I would propose that closeConnection at a minimum be altered such that readMVar is not called if an IO exception is encountered.

hreinhardt commented 2 years ago

Is this a theoretical concern or can you actually trigger this as a bug?

I'm asking because I believe the code is correct, based on these two assumptions:

In addition, I think most users will have heartbeats enabled, so that would be another safeguard to prevent infinite blocking.

liminalisht commented 2 years ago

I have in fact experienced closeConnection hanging (and have temporarily gotten around it by invoking it using timeout.)

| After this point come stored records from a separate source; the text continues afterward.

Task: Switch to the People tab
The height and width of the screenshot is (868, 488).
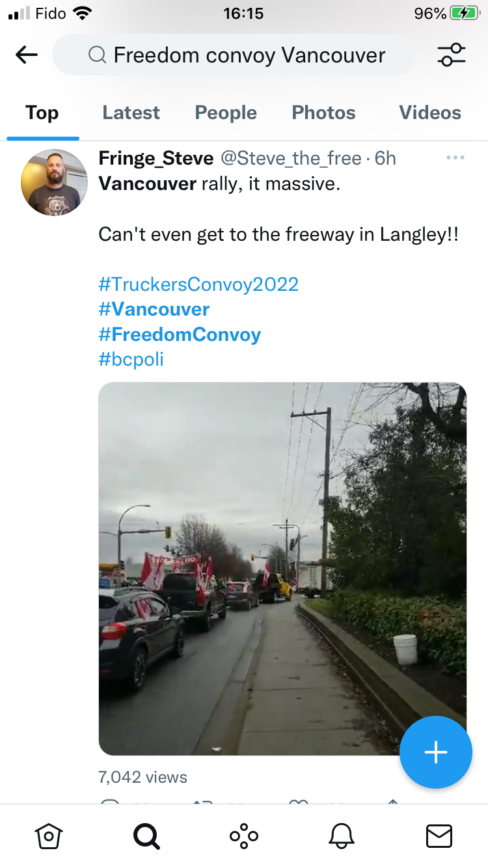Action: tap(226, 113)
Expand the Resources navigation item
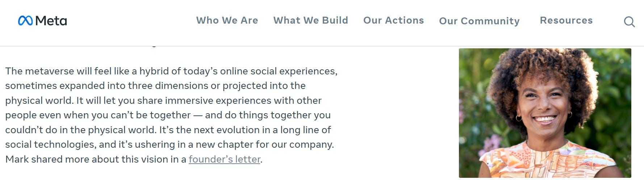The image size is (644, 180). point(566,20)
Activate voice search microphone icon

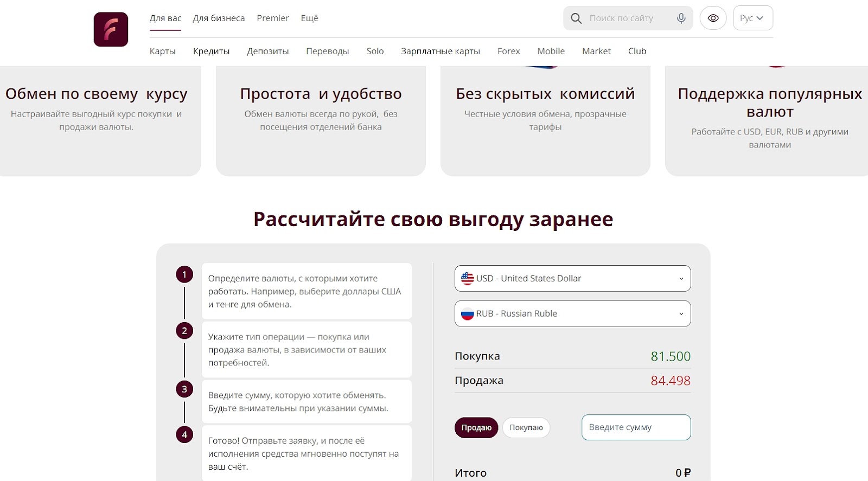click(681, 18)
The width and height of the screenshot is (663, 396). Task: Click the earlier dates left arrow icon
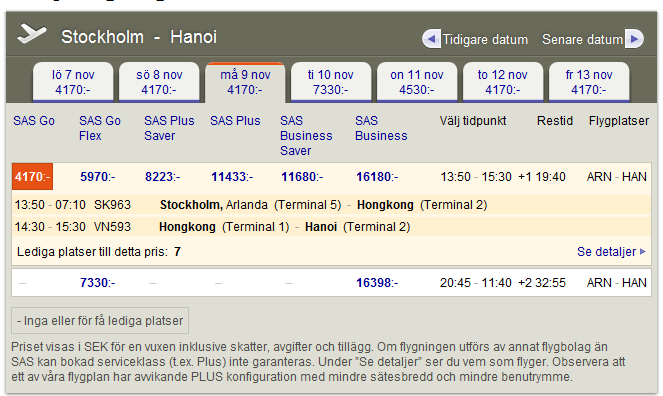click(431, 39)
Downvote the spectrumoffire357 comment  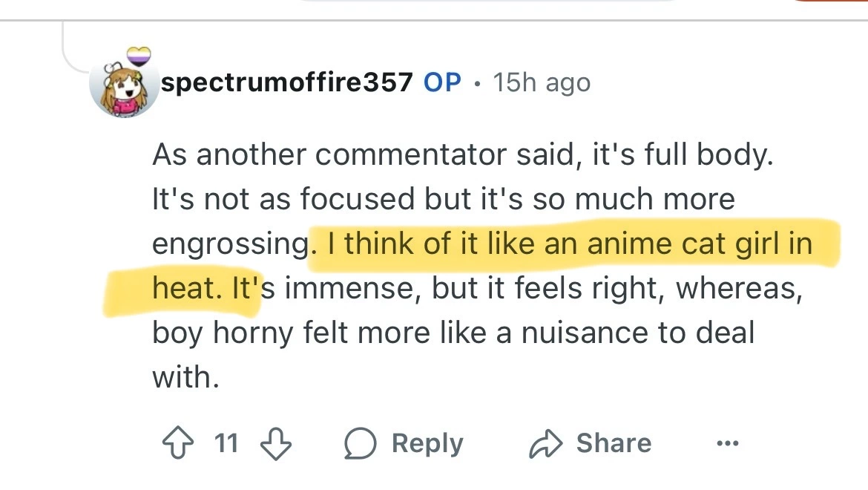pyautogui.click(x=275, y=443)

However, to be clear, I do not know why closeConnection hangs. The explanation I proposed above is indeed (to your point) theoretical. I proposed it because I could not think of another reason for the function hanging.

Given the code you pointed me to, I am now quite perplexed. It looks like the lock should definitely be filled whenever the connection is closed.

That leaves me wondering whether there's really no other way for writeFrame to fail (other than the connection being closed).

hreinhardt commented 2 years ago

After thinking about it some more, you might be right. If writeFrame fails without closing the connection, the code might deadlock. I have no idea if that could ever happen, but it's probably better to be resistant to that.

I've pushed a fix: https://github.com/hreinhardt/amqp/commit/ff169bbb8eec2d62efb4819f56f2c2d679ff4fc5

Does the change look good to you?

liminalisht commented 2 years ago

Yeah, looks good to me. Thanks for the quick response / work!

hreinhardt commented 2 years ago

Ok, I've pushed a new version to Hackage. Curious to see if the blocking issue persists for you.